Mohammad is passionate about the plight of the Lebanese Sunni community—and he blames what he calls their inferior standing on Hezbollah and Iran. “Sunnis in Lebanon are weak,” he says. “They don’t have much power because Hezbollah controls the government. The Sunni population is left all alone on the battlefield, being slaughtered by these people. We have to do something to defend ourselves, and we will defend ourselves, even inside Lebanon.”
Hezbollah is rightly concerned about the radicalization of Lebanese Sunnis like Mohammad. There have been many attacks by Islamists in Hezbollah territory, the most recent of which killed 43 people, in November 2015. And the threat hasn’t subsided, says the Hezbollah commander in Dahiyeh. “When the terrorists put car bombs in Dahiyeh, Hezbollah told the Lebanese government, ‘Either you do your job, or we’ll do it for you,’” he says. “And we’ve had to do their job sometimes when they were unable to. We’ve caught hundreds of attempted terrorists trying to carry out attacks in Lebanon. No matter how hard we try or how many we catch, there’s always a possibility that one or two might sneak in.”
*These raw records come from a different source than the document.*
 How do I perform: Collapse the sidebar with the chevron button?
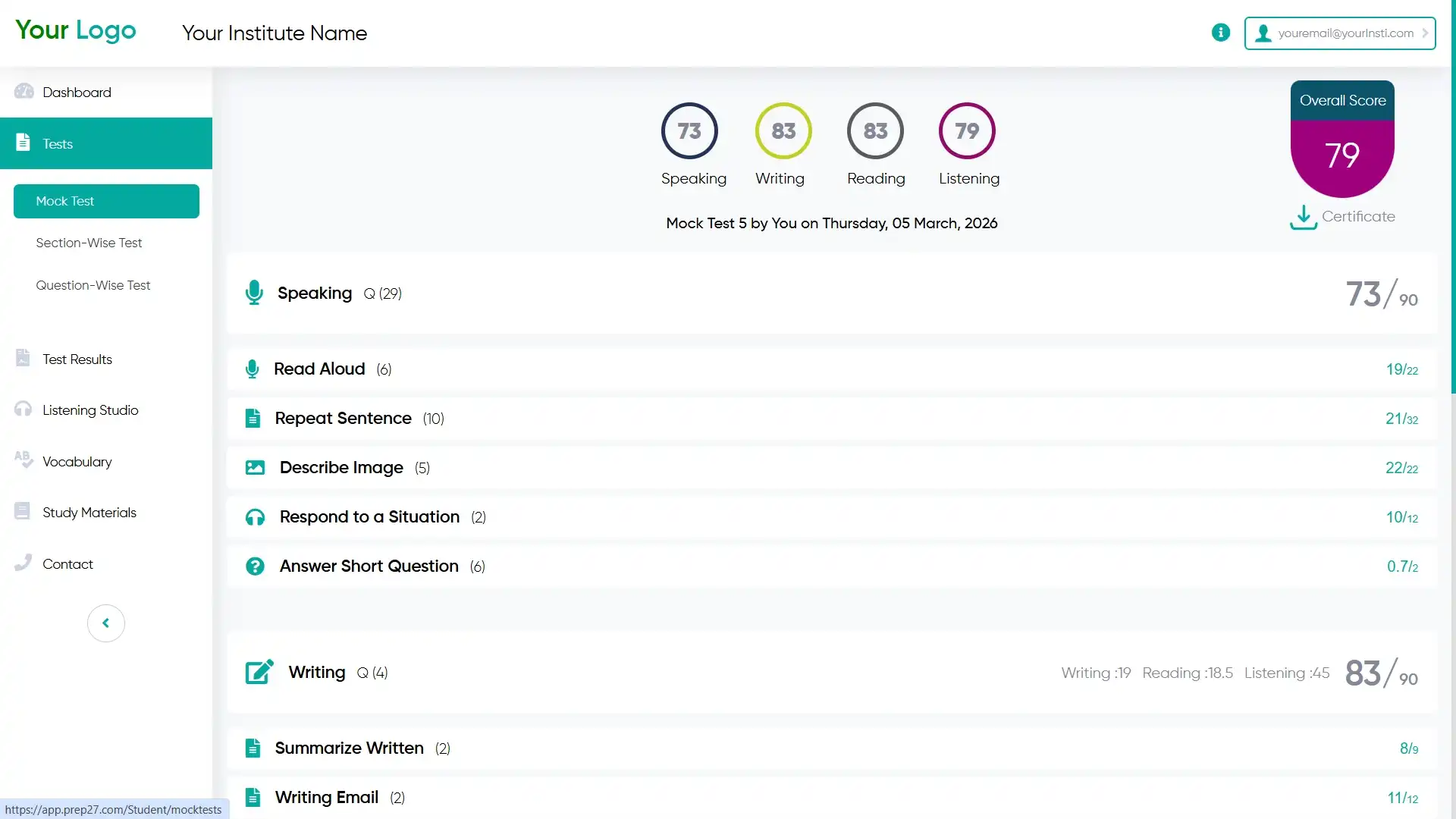pos(105,623)
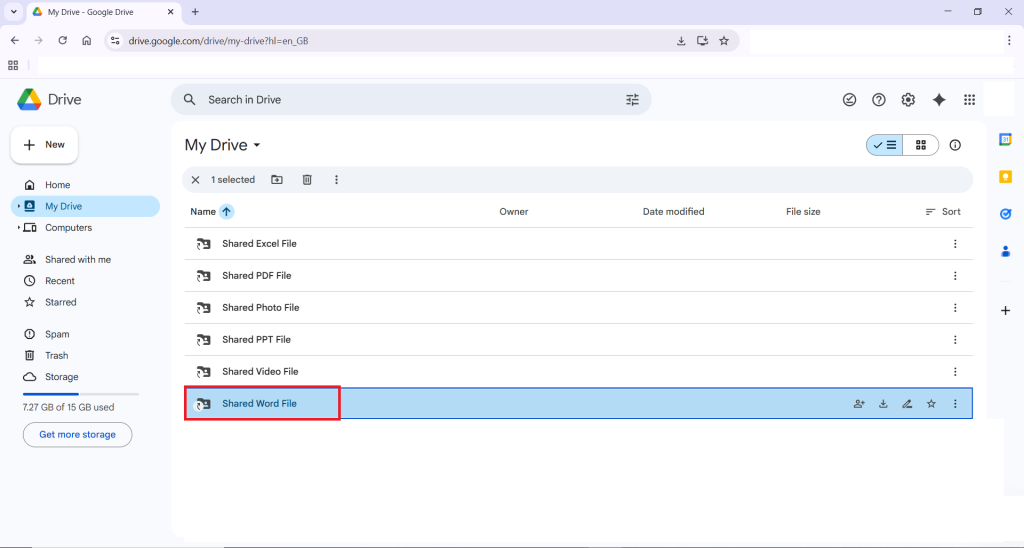
Task: Open the Google apps grid
Action: click(x=969, y=100)
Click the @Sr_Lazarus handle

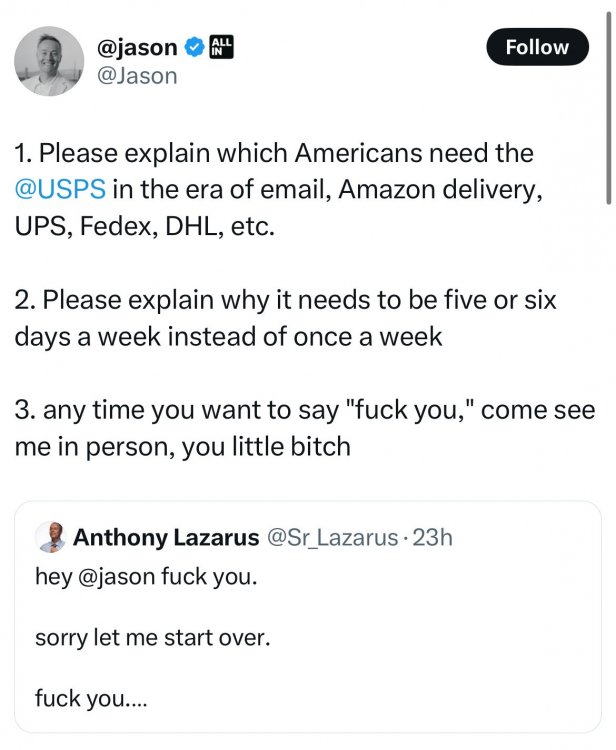coord(330,538)
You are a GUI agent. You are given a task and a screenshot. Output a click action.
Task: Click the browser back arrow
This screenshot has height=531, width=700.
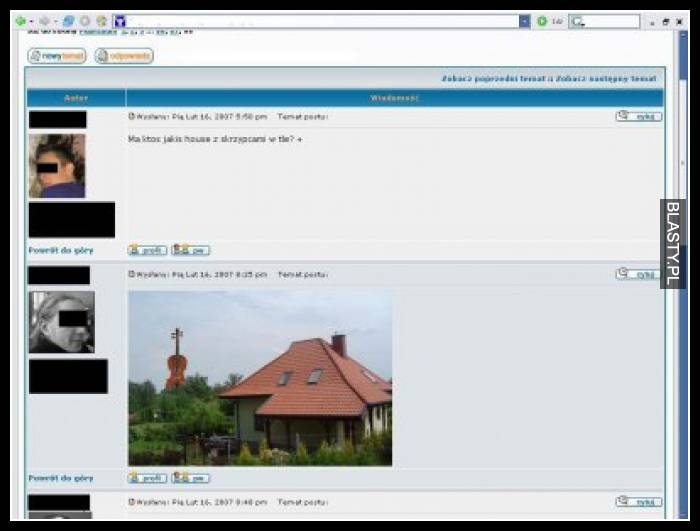pyautogui.click(x=19, y=21)
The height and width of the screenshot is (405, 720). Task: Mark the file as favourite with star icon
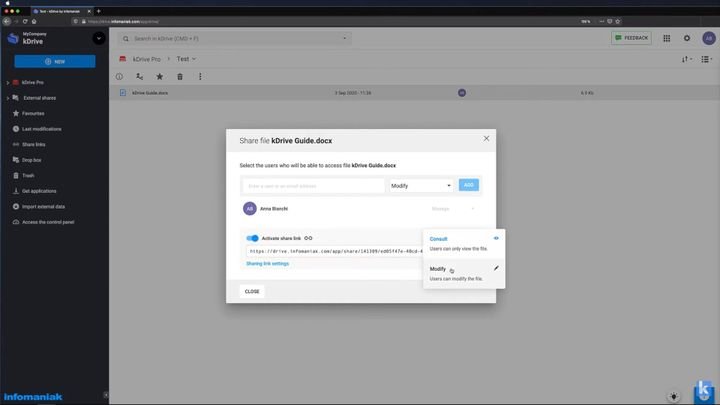159,76
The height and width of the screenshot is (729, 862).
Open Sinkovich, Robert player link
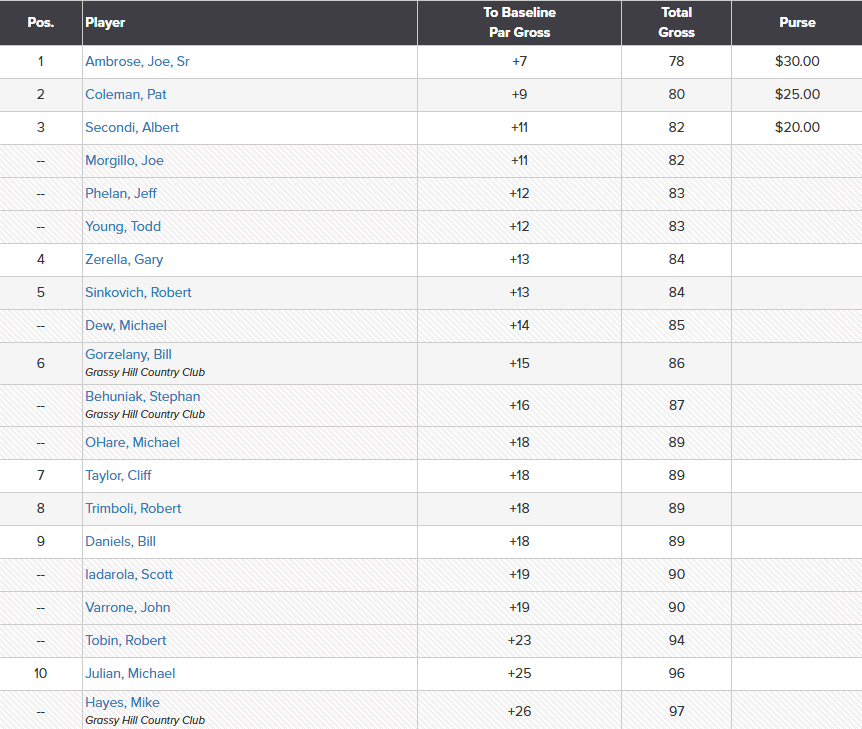coord(138,292)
In his Tripoli shop, Mohammad smiles grimly when asked how he plans to react to Hezbollah’s victories. “We’re going to surprise the whole world with what we’re going to do in Lebanon,” he says. “We have a plan, and we’re going to make a comeback.”
‘1,100 Pounds of Explosives’
Despite the threat of attacks on its home turf, Hezbollah’s success in Syria means the group can finally shift its focus back to its neighbor to the south, Israel. “When it comes to Israel,” the commander in Dahiyeh says, “we never sleep. We have our eyes on them always.”
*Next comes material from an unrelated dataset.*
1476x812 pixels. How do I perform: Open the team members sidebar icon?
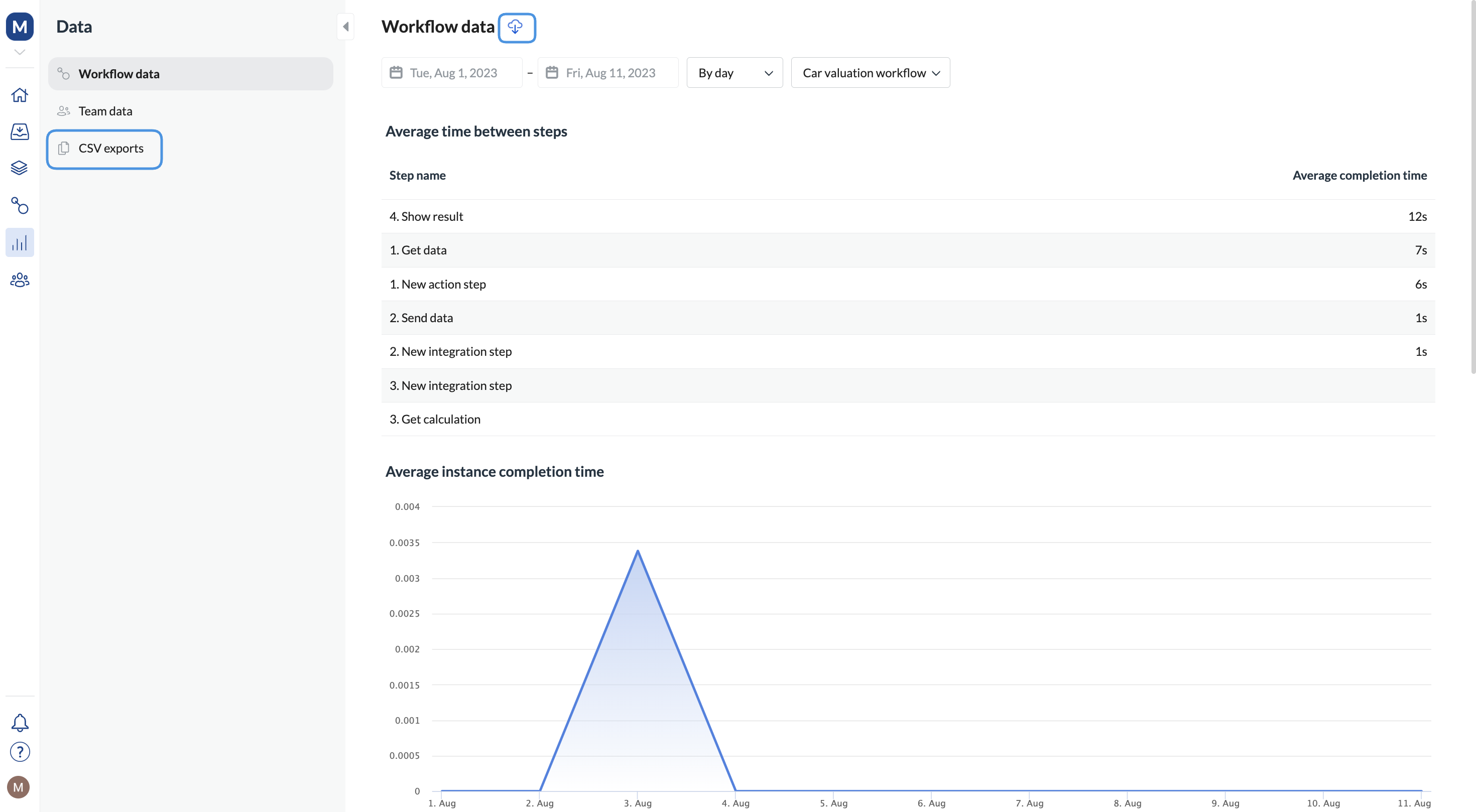pyautogui.click(x=20, y=280)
It’s been more than a decade since war erupted between the two sides, and many think a new conflict might soon arise. Hezbollah put up an impressive fight against Israel in 2006, and since then, the group has become far better armed. Israeli leaders seem increasingly concerned about the Shiite group’s arsenal and recent battlefield experience. Hezbollah is said to possess GPS-guided short-range ballistic missiles that can hit Tel Aviv with 1,100 pounds of explosives, as well as Russian-made anti-tank, anti-ship and cruise missiles. In July 2016, the Israeli ambassador to the United Nations claimed the group’s missile arsenal is now larger than those of the European Union’s NATO states combined. “Our Christmas day is when the Israelis come for a ground invasion,” the commander in Dahiyeh boasts. “Israel is just a big fuss for nothing. It is weaker than a spiderweb.”
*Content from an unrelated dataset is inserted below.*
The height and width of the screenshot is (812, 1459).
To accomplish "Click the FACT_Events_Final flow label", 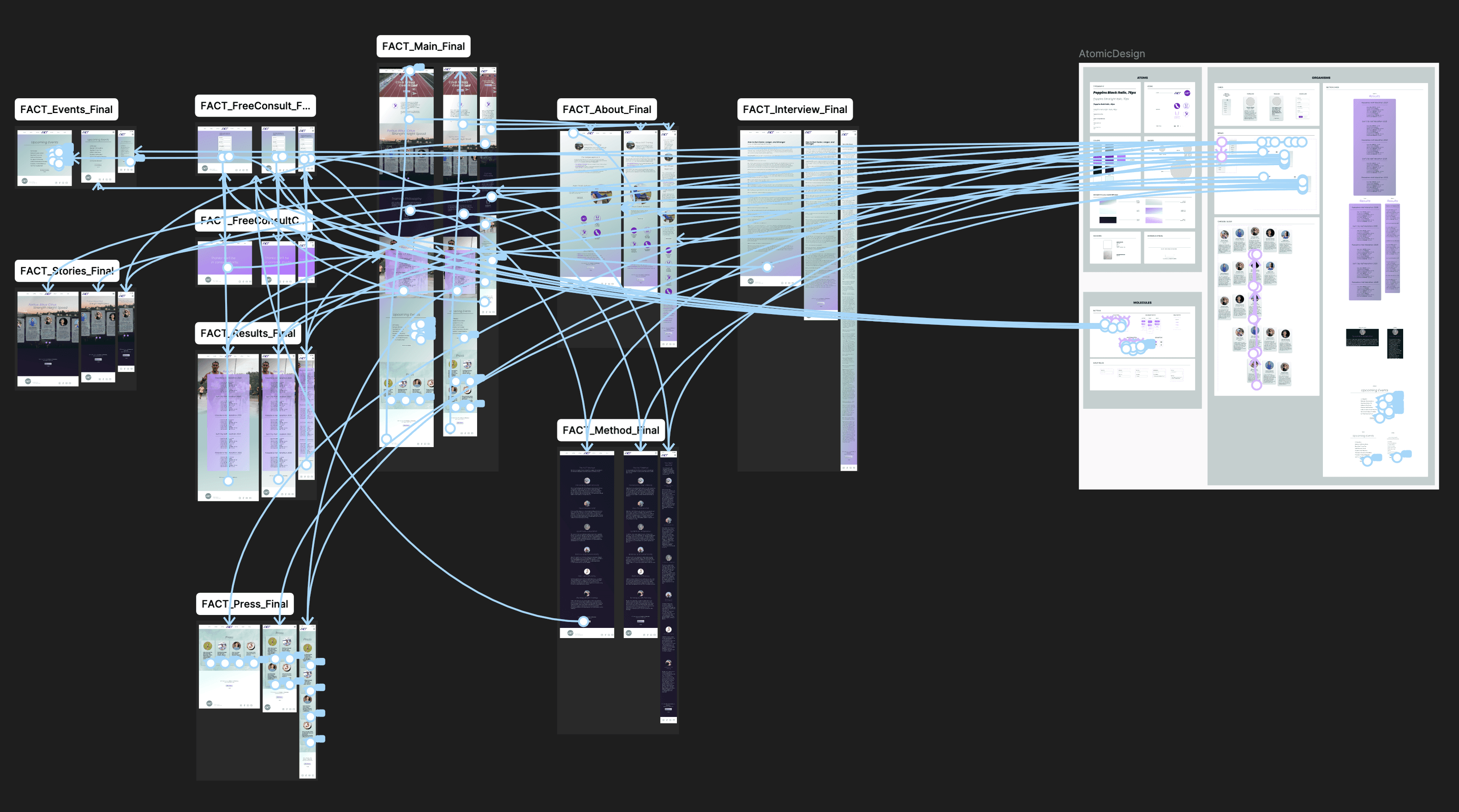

Despite his bravado, the Shiite group seems in no hurry to return to the battlefield against its nemesis. In January 2015, for instance, Israel hit one of the group’s weapons convoys in Syria with targeted airstrikes. Hezbollah retaliated by launching an anti-tank missile at an Israeli convoy, killing two soldiers, but the group immediately announced it had no desire to escalate the fight. More than a year later, in November 2016, Israel again struck a Hezbollah weapons convoy, only this time the group didn’t respond. And perhaps with good reason. Israel has a far more powerful army than Hezbollah, and the consequences of a war would be severe for the group—and its home country. So it seems the strategy of “mutual deterrence” on both sides will continue—for now.
When that changes, however, Ali, the Hezbollah fighter, says and he and his comrades will be ready. As he speaks, he smiles confidently. “The Israelis have been losing this game since 2006,” Ali says. “Because we are with God, and we don’t think of anything else.”